**Page excerpt**
——
Here is a book I whole heartedly recommend to every practicing magician out there. Well, I get that I am a little late in saying that - just 10 years after its original publication in the UK. But I hope it's never too late to recommend outstanding books?
Specifically I'd like to recommend it to two groups of practitioners: First, it holds tremendous value as a beginner's read to set realistic expectations for your journey towards the temples of magic. Personally I believe, in these days we can learn more about what it means to lead a truly magical life from this biography of William G. Gray than from most biographies on e.g. Aleister Crowley. Simplicity is just a more important ingredient than extravaganza.
Secondly, I would like to recommend this book to all practising Grimoire magicians. I believe it provides a wonderful balance to the strongly outward directed practice of Grimoire magic - as it is such an inspiring reminder of how closely our everyday life and the magic we work need to intertwine, to shine through each other, for truly great things to happen.
After all what it taught me was that it takes three simple things in life or magic to succeed at anything:
- genuine and passionate work free from the desire for immediate results,
- truthful relationships to fellow passengers on this journey who help balance our perspective, practice and hearts and
- a spirit of honesty that values learning and advancing the work more than looking good, being right or liked or in control.
But let's not start with the end of the book. Here are some notes from my reading journey through the wondrous life of William G. Gray. Thank you, Alan Richardson and Marcus Claridge.
What we learn from the early chapters is how a truly magical journey begins: During a time of historic upheaval, during a time of deep social and political change, during a time when the Golden Dawn had started to project the inner forces outwards and to continuously close the doors to the inner realms, young Bill Gray was searching for his own path that would lead him back inside.
——
**Records supplied**
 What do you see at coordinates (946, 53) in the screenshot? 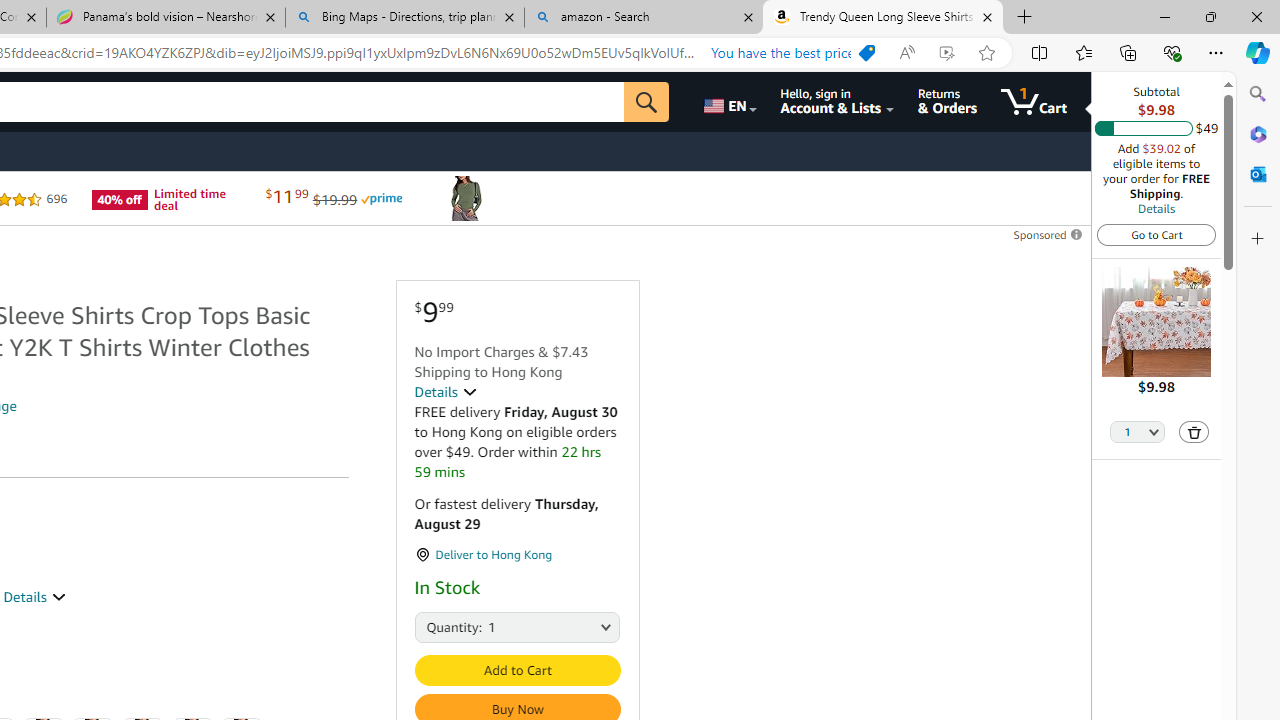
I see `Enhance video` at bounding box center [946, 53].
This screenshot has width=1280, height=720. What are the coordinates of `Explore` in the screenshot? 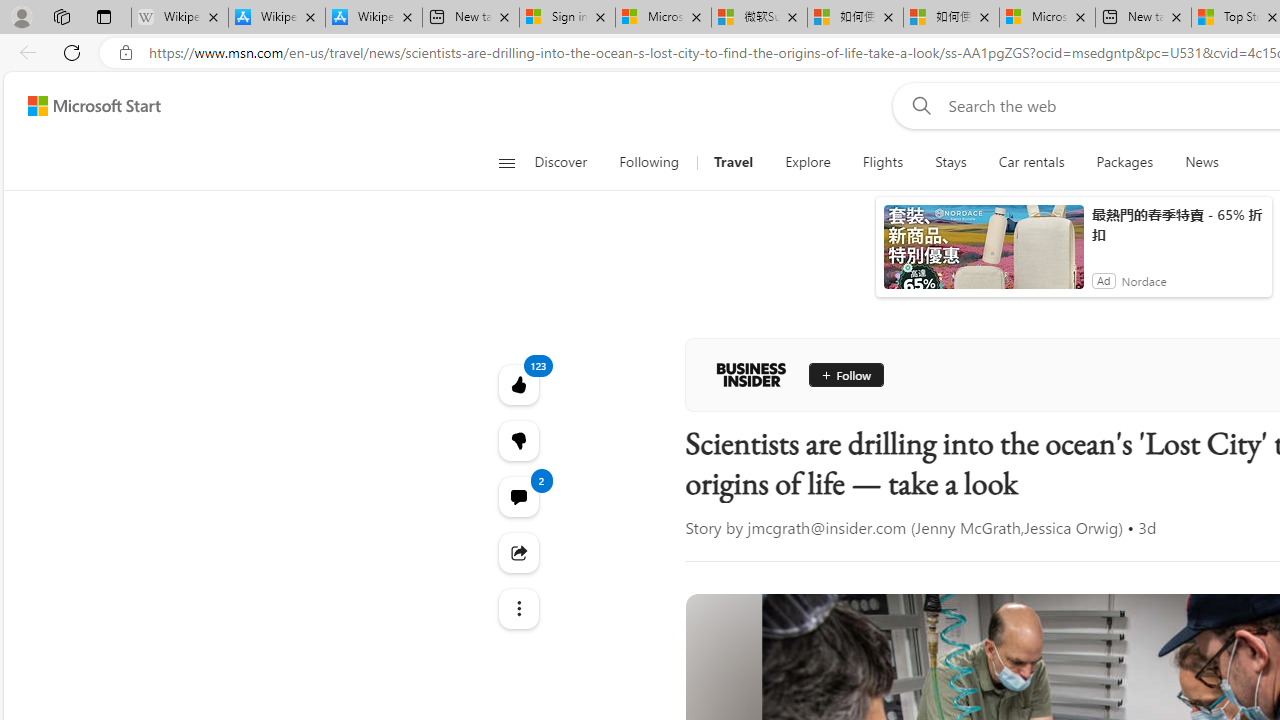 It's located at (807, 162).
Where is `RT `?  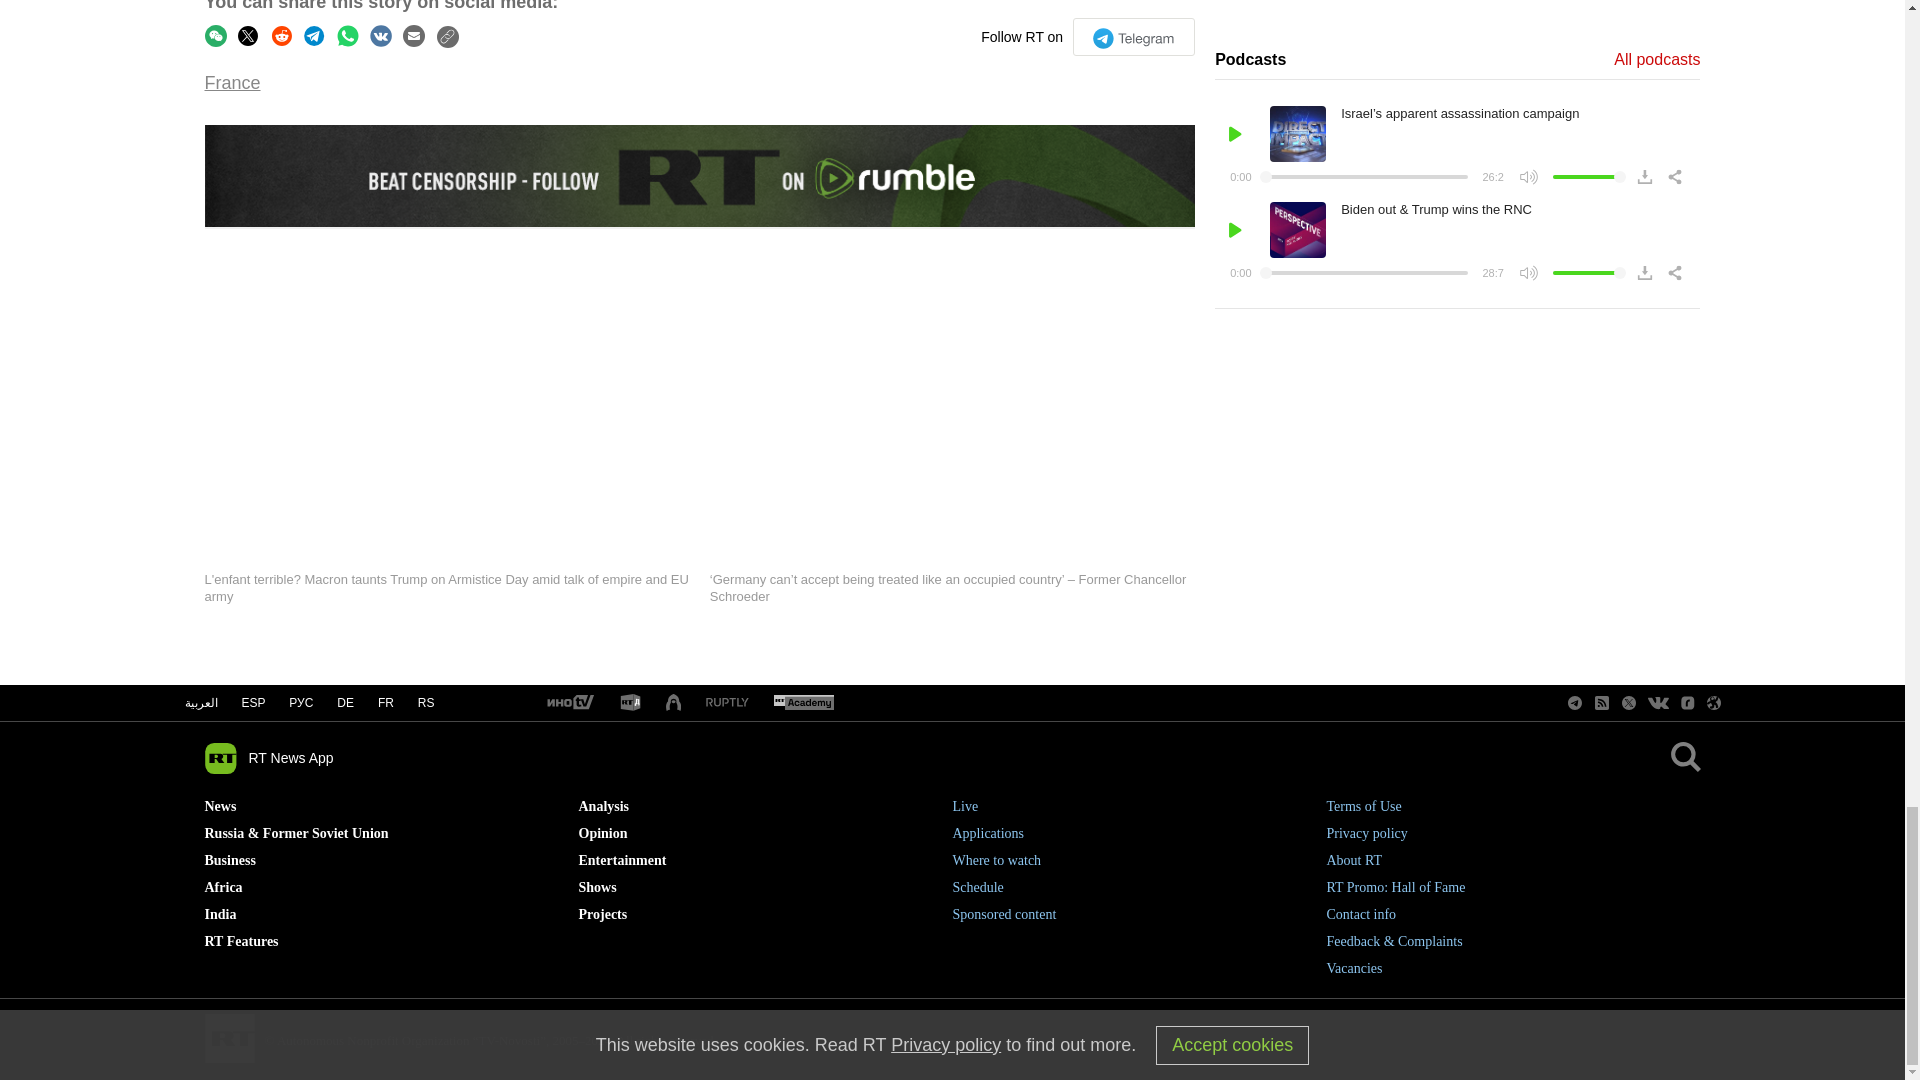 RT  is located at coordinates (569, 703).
——
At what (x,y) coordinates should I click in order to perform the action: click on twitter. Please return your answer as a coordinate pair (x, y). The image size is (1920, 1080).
——
**Exercise**
Answer these questions about the book review:
1. How many years after its original publication in the UK is the reviewer recommending the book?
2. Whom does the reviewer thank by name?
3. What does the review say the Golden Dawn had started to do while young Bill Gray was searching for his own path?

**Problem solution**
1. 10 years.
2. Alan Richardson and Marcus Claridge.
3. It had started to project the inner forces outwards and to continuously close the doors to the inner realms.